§ Task description:
From the passage on patient-prosthesis mismatch, extract the stretch starting at "Independent Risk Factors: Univariate" and ending at "heart surgery (15).", copied word for word.

§ Extracted text:
Total amount of mechanical ventilation in hours distributed according to patient-prosthesis mismatch.
Figure 5.
Total length of in-hospital stay in days distributed according to patient-prosthesis mismatch.
Table 3 shows the different types of bioprosthetic valves used. The Carpentier Edwards Standard (Edwards Lifesciences, Irvine, CA), and the Mosaic Porcine (Medtronic, Minneapolis, MN) were the most commonly used, 53% and 39% of the time, respectively. A valve size of 21 mm was implanted in 31% of the surgeries, making it the most frequently used, while a valve size of 23 mm was the second most common, being used 29% of the time.
Independent Risk Factors: Univariate analysis from preoperative data showed that female gender and renal failure were statistically associated with severe PPM. Diabetes mellitus and ACE inhibitors use were associated with the moderate PPM group but not with the severe PPM group. Further multivariable analysis demonstrated that female gender was associated with severe mismatch (p<0.001), even when compared with the nonsignificant as well as the moderate PPM groups.
DISCUSSION
In patients undergoing AVR, PPM is a commonly encountered problem that leads to worsened hemodynamic function, less regression of left ventricular hypertrophy, and more cardiac events with lower survival rates (4,11,12). Other studies have demonstrated an association between female gender and higher operative mortality after valvular heart surgery (15).
Our results indicate that female gender is an independent risk factor for severe prosthesis-patient mismatch. This association was observed after the body surface area of the severe mismatch group proved not to be significantly different when compared with the group without any mismatch. When compared with men, women in general have a smaller body surface area and a smaller aortic annulus. Accordingly, PPM has proven to be more common in older females with concomitant coronary artery disease (16-18).
Our study demonstrated that 82 percent of severe mismatches corresponded to females without differences in age or any other baseline characteristics. Interestingly, this particular group had the shortest operative times. It is our impression that the use of smaller prosthetic valves for small and severely calcified annuli may have shortened the surgical times. It is possible that the reason is associated with the fact that surgeons did not have to enlarge the aortic root. PPM is therefore more frequently encountered in females, and the discrepancy between the inadequate size of both the prosthesis and the patient have proven to be risk factors for mortality (4,12,13). At the same time, the female heart responds differently than the male heart does for the same degree of left ventricular outflow obstruction, resulting in smaller end-systolic chamber size and higher pressures in the female heart response (18). This is particularly common with elderly patients with an excessive or inappropriate degree of hypertrophy; wall thickness is greater than necessary to counterbalance the high intracavitary pressures. As a result, the systolic wall stress is lower, and the ejection fraction is higher; such inappropriate LV hypertrophy has been associated with higher perioperative morbidity and mortality (17-19).

§ Stored data:
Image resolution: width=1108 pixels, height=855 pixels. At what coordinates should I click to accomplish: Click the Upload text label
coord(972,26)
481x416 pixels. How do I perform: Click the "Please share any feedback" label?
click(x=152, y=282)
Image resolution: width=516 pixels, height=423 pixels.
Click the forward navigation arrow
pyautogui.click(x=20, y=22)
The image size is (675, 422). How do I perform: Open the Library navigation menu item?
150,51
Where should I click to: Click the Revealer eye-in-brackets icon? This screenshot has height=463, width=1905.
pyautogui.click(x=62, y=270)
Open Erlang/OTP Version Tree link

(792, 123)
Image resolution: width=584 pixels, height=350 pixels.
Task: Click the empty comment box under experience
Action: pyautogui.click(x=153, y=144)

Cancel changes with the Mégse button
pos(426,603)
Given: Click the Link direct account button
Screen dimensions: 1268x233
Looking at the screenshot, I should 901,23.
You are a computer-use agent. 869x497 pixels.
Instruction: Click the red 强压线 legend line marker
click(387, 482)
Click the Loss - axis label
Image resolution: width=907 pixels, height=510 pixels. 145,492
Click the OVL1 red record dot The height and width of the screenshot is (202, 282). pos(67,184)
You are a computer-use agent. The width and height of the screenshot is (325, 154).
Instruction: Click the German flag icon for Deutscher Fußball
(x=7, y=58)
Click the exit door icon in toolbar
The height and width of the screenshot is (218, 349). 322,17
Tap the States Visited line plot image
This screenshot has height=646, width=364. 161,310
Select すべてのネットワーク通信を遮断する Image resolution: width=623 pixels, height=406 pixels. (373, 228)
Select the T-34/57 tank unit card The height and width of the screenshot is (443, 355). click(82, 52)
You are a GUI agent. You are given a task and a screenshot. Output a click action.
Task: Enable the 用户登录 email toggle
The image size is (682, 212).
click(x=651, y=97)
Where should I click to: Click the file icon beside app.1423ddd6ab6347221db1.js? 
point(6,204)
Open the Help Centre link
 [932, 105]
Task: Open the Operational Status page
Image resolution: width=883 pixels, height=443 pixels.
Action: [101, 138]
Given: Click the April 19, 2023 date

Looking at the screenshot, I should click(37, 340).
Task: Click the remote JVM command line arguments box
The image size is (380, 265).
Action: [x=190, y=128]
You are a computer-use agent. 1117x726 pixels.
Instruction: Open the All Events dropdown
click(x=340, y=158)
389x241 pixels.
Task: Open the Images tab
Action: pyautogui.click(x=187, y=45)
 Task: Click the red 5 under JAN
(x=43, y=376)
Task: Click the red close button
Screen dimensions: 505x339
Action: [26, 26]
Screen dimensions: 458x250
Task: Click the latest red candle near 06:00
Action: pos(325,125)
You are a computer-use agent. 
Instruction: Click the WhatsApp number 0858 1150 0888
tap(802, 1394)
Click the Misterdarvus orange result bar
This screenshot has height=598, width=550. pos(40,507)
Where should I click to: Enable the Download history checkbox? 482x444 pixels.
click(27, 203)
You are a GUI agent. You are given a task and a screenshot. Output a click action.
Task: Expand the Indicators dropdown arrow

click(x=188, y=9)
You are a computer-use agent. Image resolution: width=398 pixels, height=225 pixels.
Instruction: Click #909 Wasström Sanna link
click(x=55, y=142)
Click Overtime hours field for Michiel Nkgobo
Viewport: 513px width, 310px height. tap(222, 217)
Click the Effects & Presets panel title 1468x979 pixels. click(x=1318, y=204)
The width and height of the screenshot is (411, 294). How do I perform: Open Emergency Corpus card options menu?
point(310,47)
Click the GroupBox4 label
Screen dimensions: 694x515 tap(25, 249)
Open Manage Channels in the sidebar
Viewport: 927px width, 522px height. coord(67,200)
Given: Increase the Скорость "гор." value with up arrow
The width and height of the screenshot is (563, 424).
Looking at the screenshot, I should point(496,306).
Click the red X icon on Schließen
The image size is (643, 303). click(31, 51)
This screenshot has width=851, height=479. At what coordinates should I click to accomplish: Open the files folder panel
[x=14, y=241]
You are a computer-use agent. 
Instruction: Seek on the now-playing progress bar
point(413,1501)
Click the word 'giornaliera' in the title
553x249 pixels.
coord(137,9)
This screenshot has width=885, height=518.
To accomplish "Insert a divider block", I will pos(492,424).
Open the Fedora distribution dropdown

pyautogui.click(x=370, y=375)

§ Output:
Independent Risk Factors: Univariate analysis from preoperative data showed that female gender and renal failure were statistically associated with severe PPM. Diabetes mellitus and ACE inhibitors use were associated with the moderate PPM group but not with the severe PPM group. Further multivariable analysis demonstrated that female gender was associated with severe mismatch (p<0.001), even when compared with the nonsignificant as well as the moderate PPM groups.
DISCUSSION
In patients undergoing AVR, PPM is a commonly encountered problem that leads to worsened hemodynamic function, less regression of left ventricular hypertrophy, and more cardiac events with lower survival rates (4,11,12). Other studies have demonstrated an association between female gender and higher operative mortality after valvular heart surgery (15).